Institute of Clinical Medicine, Department of Medicine, University of Eastern Finland, Kuopio, Finland. Central Finland Health Care District, Jyväskylä, Finland. Institute of Public Health and Clinical Nutrition, University of Eastern Finland, Kuopio, Finland. National Institute for Health Research Bristol Biomedical Research Centre, University Hospitals Bristol and Weston NHS Foundation Trust, University of Bristol, Bristol, UK. Bristol Medical School, Learning & Research Building, Translational Health Sciences, Southmead Hospital, Bristol, UK. Exercise Medicine Clinic (CLINIMEX), Rio de Janeiro, Brazil. Kuopio Research Institute of Exercise Medicine, Kuopio, Finland. Department of Clinical Physiology and Nuclear Medicine, Kuopio University Hospital, Kuopio, Finland.

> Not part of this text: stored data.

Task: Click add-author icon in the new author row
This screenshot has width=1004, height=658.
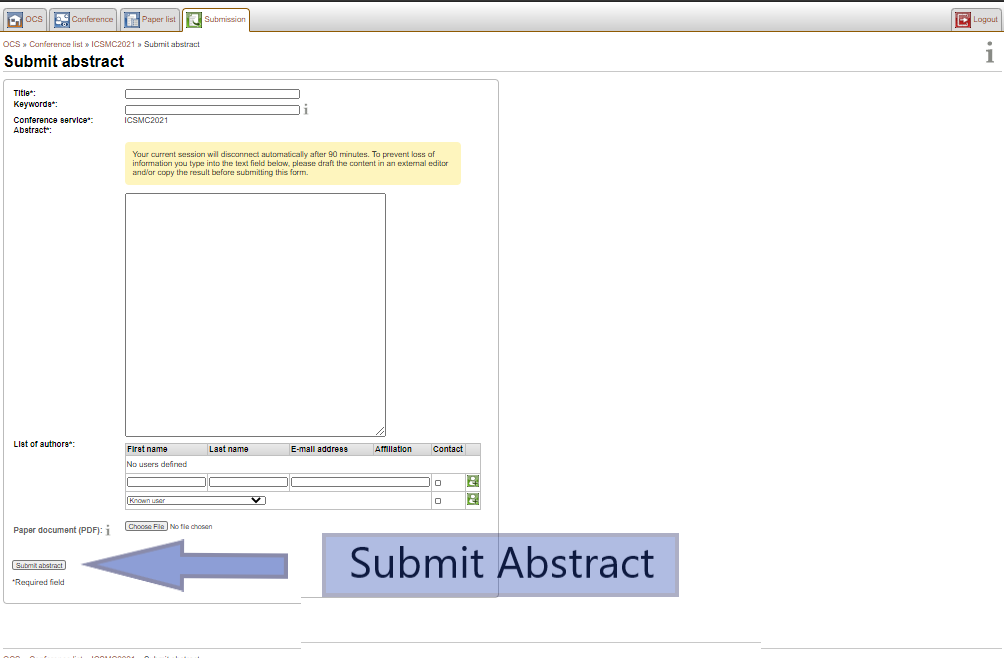Action: point(473,482)
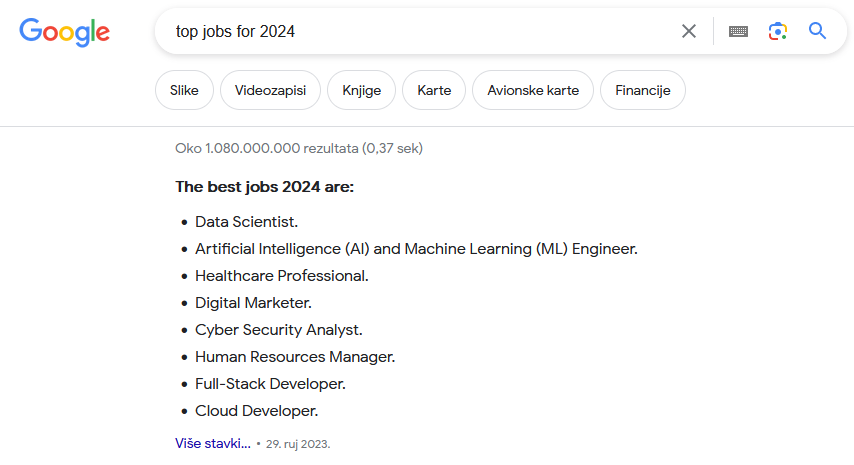Click the heading The best jobs 2024 are

[264, 187]
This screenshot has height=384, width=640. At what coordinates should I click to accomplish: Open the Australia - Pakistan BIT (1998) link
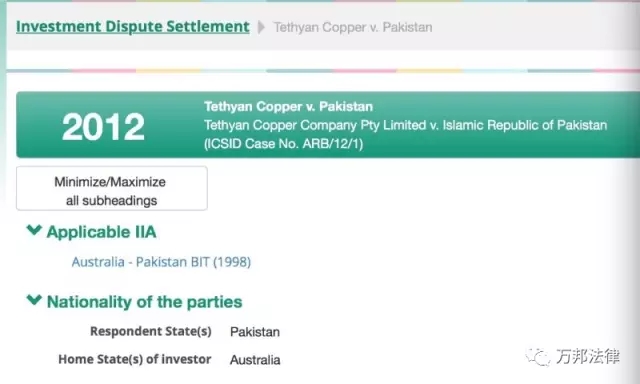[x=161, y=262]
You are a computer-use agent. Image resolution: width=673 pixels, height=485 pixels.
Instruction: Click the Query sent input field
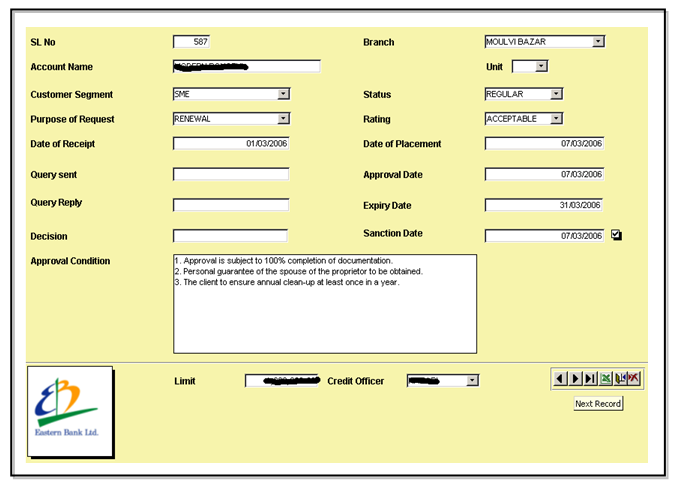230,174
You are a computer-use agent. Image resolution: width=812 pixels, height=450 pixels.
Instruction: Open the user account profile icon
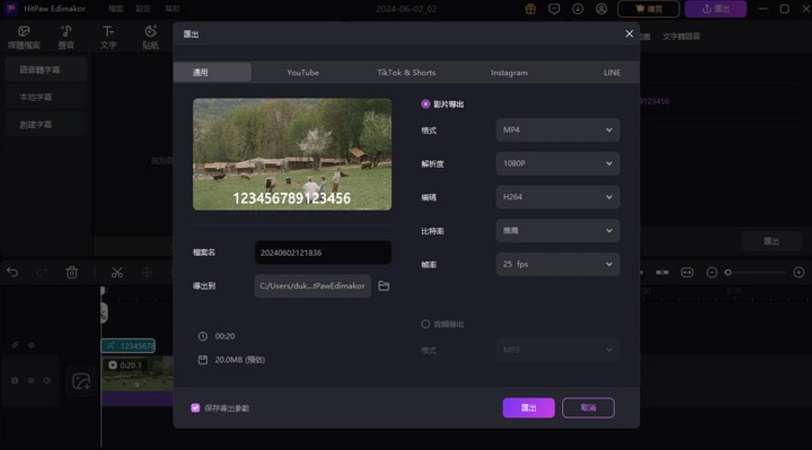600,9
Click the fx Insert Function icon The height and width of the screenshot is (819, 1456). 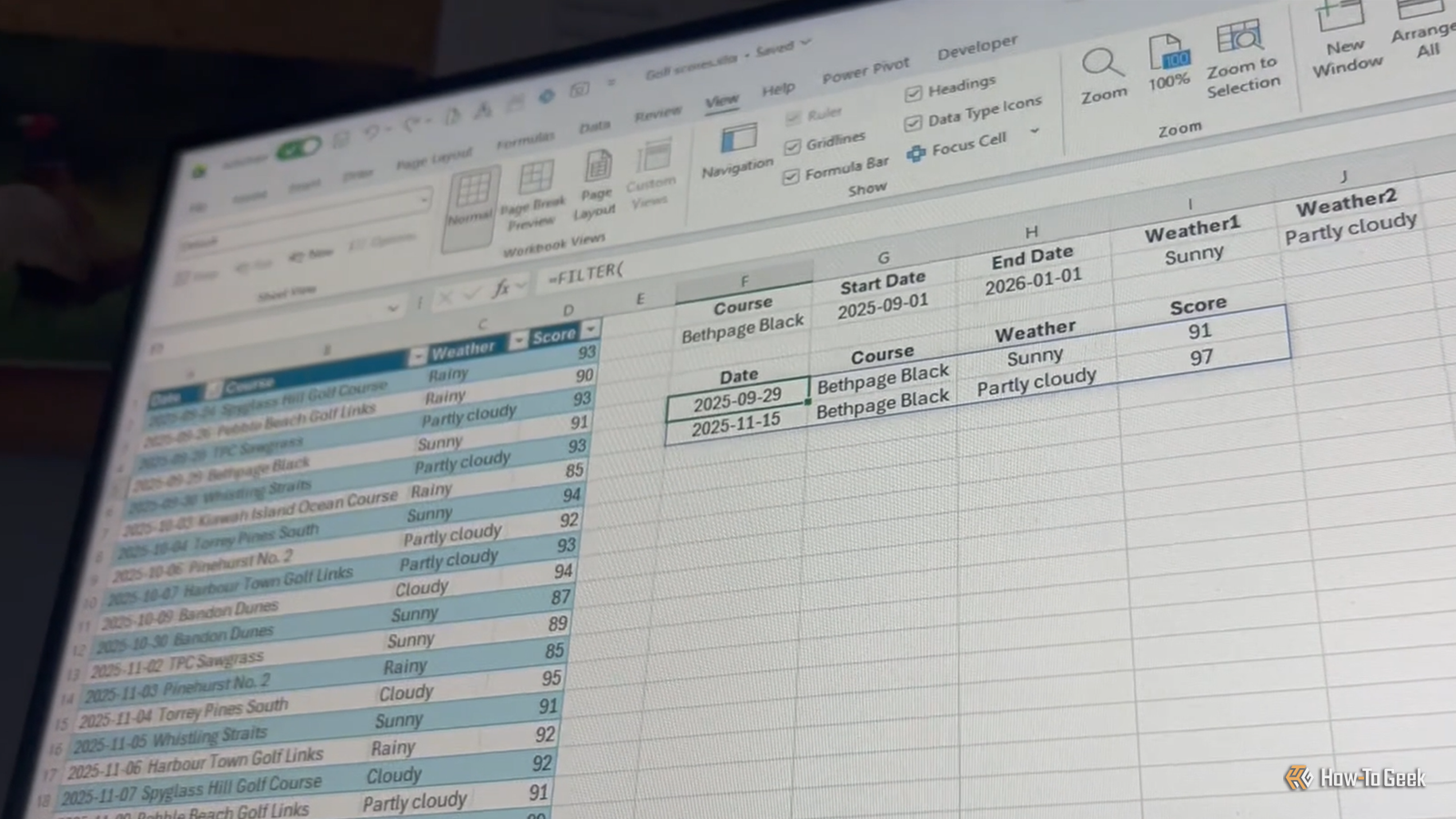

Scandinavian journal of medicine & science in sports. 2021;(10):1949-1961

Abstract

Cardiorespiratory optimal point (COP) during exercise may be a potentially clinically useful cardiopulmonary exercise testing (CPET) variable, but its prognostic relevance for adverse cardiovascular disease (CVD) outcomes is unknown. We aimed to assess the association of COP during exercise with fatal mortality outcomes and the extent to which COP could improve the prediction of CVD mortality. Cardiorespiratory optimal point, the minimum value of the ventilatory equivalent for oxygen (VE/VO2) in a given minute of a CPET, was defined in 2,205 men who underwent CPET. Hazard ratios (HRs) (95% confidence intervals [CIs]) for outcomes and measures of risk discrimination for CVD mortality were calculated. During a median follow-up of 28.8 years, 402 fatal CHDs, 607 fatal CVDs, and 1,348 all-cause mortality events occurred. COP was continually associated with each outcome in a dose-response manner. On adjustment for established and emerging risk factors, the HRs (95% CIs) for fatal CHD, fatal CVD, and all-cause mortality were 3.05 (1.94-4.81), 2.82 (1.91-4.18) and 2.46 (1.85-3.27), respectively, per standard deviation increase in COP. After further adjustment for high sensitivity C-reactive protein, the HRs were 2.82 (1.78-4.46), 2.57 (1.73-3.81), and 2.27 (1.70-3.02), respectively. Addition of COP to a CVD mortality risk prediction model containing established risk factors was associated with a C-index change of 0.0139 (0.0040 to 0.0238; p = 0.006) at 25 years. COP during exercise is directly associated with fatal cardiovascular and all-cause mortality events in dose-response fashions. COP during exercise may improve the prediction of the long-term risk for CVD mortality.